– Относительно даты они точно не говорили, но намекали, чтобы были готовы в любую минуту…

– Как думаешь, Франсуа, сколько матросов поддержит Мигеля?

– Антуан, зная твой нрав и отношение к людям, думаю не более четырёх-пяти…

– Добавим сюда колеблющихся, – продолжил Антуан, – итого, не более десяти. Так?

– Так. А нас двадцать пять душ. Так Провидение на чьей стороне? А теперь, когда мы несколько посвящены в их коварные планы, их шансы ещё значительно уменьшаются. Арсенал-то у боцмана, а в нём уверен, как в самом себе…

– Это всё так, разумеется, Антуан…

– Премного благодарю, Франсуа, что сообщил столь важную информацию…

– Антуан, мы сколько знаем друг друга? Это просто моя первейшая обязанность предупредить друга о готовящихся неприятностях и по возможности подготовиться отразить… А, за сим, прошу у Вас разрешения откланяться и пожелать доброй ночи.

– Будь внимателен, Франсуа, поскольку все осведомлены о нашей давней дружбе, всего можно ожидать…

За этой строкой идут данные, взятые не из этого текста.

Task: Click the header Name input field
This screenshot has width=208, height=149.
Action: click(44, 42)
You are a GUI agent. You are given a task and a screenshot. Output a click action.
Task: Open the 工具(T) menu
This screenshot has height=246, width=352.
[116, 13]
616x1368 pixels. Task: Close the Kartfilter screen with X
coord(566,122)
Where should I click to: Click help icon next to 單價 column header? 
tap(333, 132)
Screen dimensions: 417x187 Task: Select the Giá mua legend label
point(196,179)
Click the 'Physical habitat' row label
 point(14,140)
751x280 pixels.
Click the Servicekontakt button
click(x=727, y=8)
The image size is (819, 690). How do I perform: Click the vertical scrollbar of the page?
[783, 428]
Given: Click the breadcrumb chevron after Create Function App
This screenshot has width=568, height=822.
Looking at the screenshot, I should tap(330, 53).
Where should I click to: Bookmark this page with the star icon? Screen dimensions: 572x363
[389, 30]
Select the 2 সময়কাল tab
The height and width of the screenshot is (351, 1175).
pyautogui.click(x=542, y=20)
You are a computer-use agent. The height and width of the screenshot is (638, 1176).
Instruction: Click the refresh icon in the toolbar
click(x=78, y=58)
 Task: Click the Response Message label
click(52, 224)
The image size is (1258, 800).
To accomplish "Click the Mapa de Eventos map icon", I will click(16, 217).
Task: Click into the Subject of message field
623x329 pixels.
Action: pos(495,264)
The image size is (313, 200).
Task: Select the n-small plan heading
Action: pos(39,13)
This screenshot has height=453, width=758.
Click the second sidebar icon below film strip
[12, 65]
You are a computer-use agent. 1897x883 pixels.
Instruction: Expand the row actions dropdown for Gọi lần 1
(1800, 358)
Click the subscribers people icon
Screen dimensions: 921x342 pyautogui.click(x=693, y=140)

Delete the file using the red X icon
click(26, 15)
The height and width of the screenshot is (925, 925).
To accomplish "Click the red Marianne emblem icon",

– Антуан, мой верный стилет всегда при мне. И коли возникнет необходимость применить его, я уж точно не промахнусь…

– И всё же…


Лёгкое оружие было загодя убрано в арсенал, а двери выламывать сообщники Мигеля остереглись, что и способствовало скорому подавлению мятежа и разумеется, было учтено капитаном при подавлении заговора. Бунтовщики, наверняка, даже и понять не успели происходящего, настолько всё было сделано споро.

Когда же де Вир приглашал этого строптивого испанца с горящими угольно-чёрными глазами в свой экипаж, он надеялся, что из него получится достойный морской разбойник. Но, оказалось, человек предполагает, а Бог располагает, и испанец не оправдал его надежд, хотя все задатки для этого были налицо: решительность, нахрапистость, качества лидера, умение повести людей за собой.

Мигель, как главный зачинщик, был вздёрнут на рее по всем законам пиратского братства, не допускающего подобных инцидентов. Но и тогда, в попытке понять его действия, как и всё в жизни морского бродяги, капитан, прежде чем привести приговор в исполнение, не требующее долгих приготовлений, задал ему вопрос:

– Мигель, – обратился к нему де Вир, – на что ты рассчитывал, заведомо зная, что экипаж доволен полученным призом. Лучше синица в руках, чем журавль в небе, как говорят русские или ты надеялся, что экипаж позарится на эфемерные сокровища?

По беспристрастному лицу Антуана невозможно было угадать какие мысли его тревожат, какое чувство испытывает он сейчас, в момент свершения морского суда. Мигель с гордо поднятой головой, промолчал на вопрос капитана, да и едва ли он мог ответить, что подвигло на этот самоубийственный шаг: самоуверенность, граничащая с безумием или беспредельная наглость, желание иметь больше.

Испытывал ли он какие-либо огорчения о своей затее, заранее обречённой на провал? Или ему было абсолютно безразлично: быть вздёрнутым на рее или погибнуть в схватке, что неизбежно в жизни пирата. В ослепительно синем небе, где ни единого облачка, что на горизонте трудно было определить, где заканчивается небо и начинается водная гладь, с режущим слух криком носились чайки, едва не задевая своими крыльями нока грот- мачты.

Стремительно спускаясь к поверхности, они умудрялись зацепить зазевавшуюся рыбёшку, что ещё продолжала биться в клюве морской хищницы. Солнце, зависшее в зените, сияло ослепительным светом, и поверхность моря представляла собою одно сплошное зеркало из чистого серебра.

Но, тем не менее, несмотря на кажущееся бездушие, она жила, чему свидетельствовала редкая рябь от мелких рыбёшек, проносящихся в воде, летающих рыб, что порою вспрыгивали из воды и, сверкнув на воздухе серебристым телом, вновь скрывались в извечной своей стихии. Лёгкий ветерок, набегая, откуда-то, запутывался в такелаже, напрасно пытаясь наполнить собою приспущенные паруса.